[Stored records]
┌────────

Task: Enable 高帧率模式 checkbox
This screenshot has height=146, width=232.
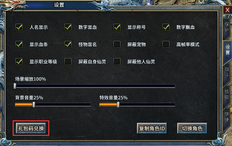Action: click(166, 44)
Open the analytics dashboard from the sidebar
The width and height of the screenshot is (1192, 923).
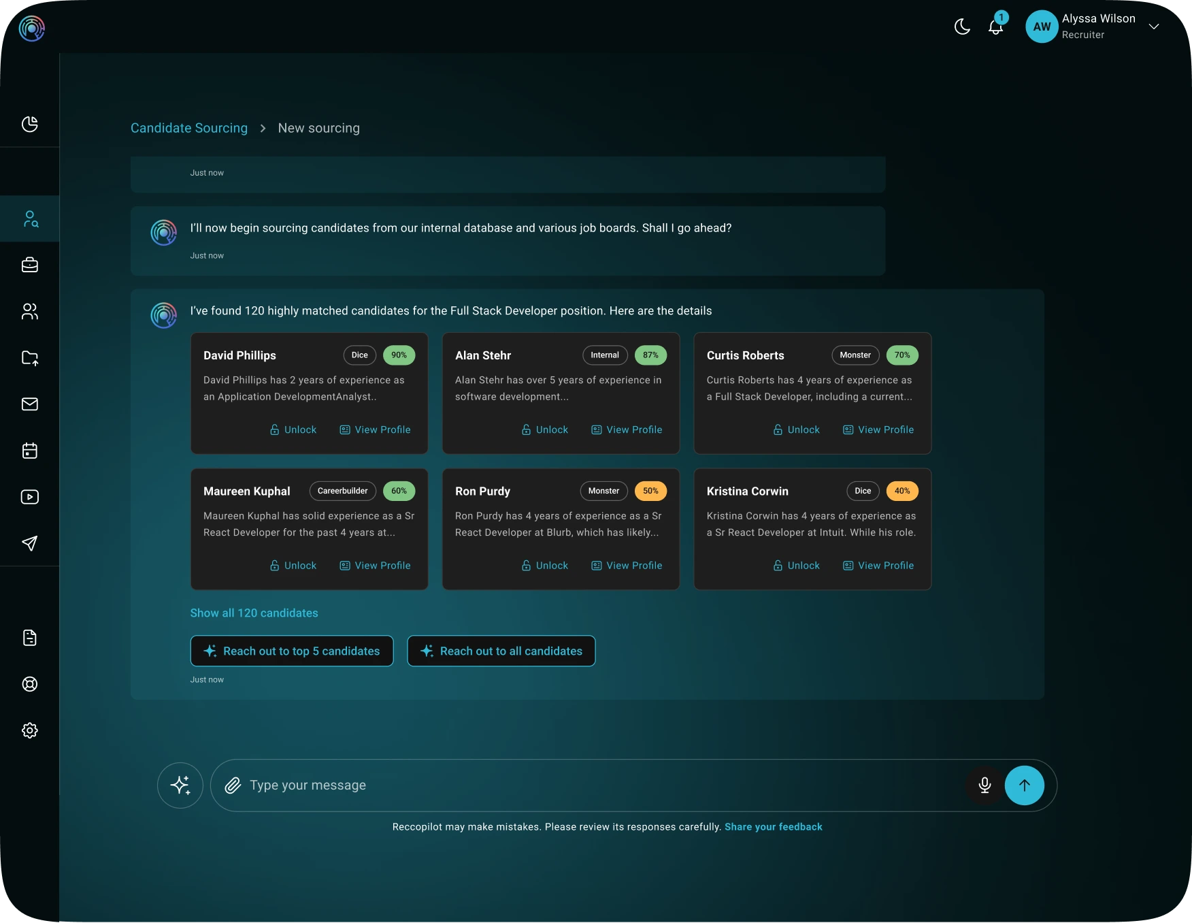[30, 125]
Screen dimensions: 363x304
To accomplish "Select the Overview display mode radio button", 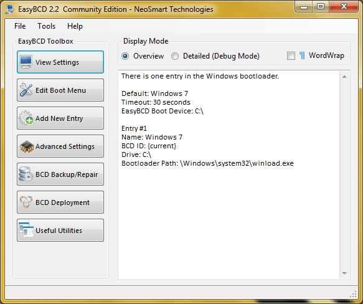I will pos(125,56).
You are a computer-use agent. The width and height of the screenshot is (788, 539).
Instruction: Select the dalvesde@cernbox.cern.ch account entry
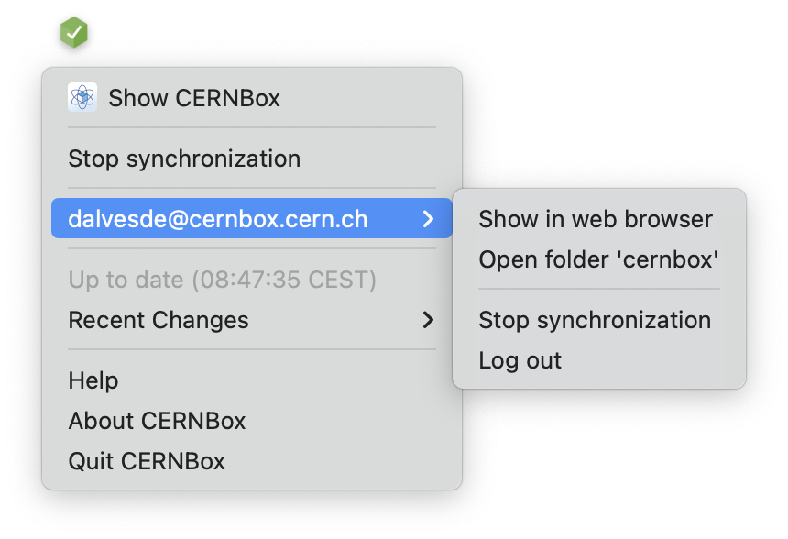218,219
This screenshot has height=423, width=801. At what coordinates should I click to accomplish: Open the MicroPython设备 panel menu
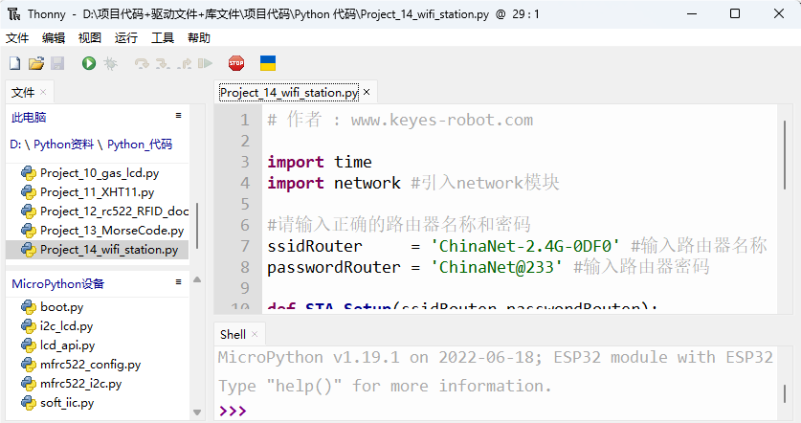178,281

└────────

WHAT THIS TASK INVOLVES: Rewrite the listing as a numbered list, starting at the line containing "You are a computer-use" and running through the end of the listing with both ends included, skipping any blank lines. Omit the pictures.

WRITTEN SOLUTION:
1. You are a computer-use agent. The width and height of the screenshot is (788, 539).
2. Instruction: Select the dalvesde@cernbox.cern.ch account entry
3. 218,219
4. This screenshot has height=423, width=801. At what coordinates should I click to accomplish: Open the MicroPython设备 panel menu
5. 178,281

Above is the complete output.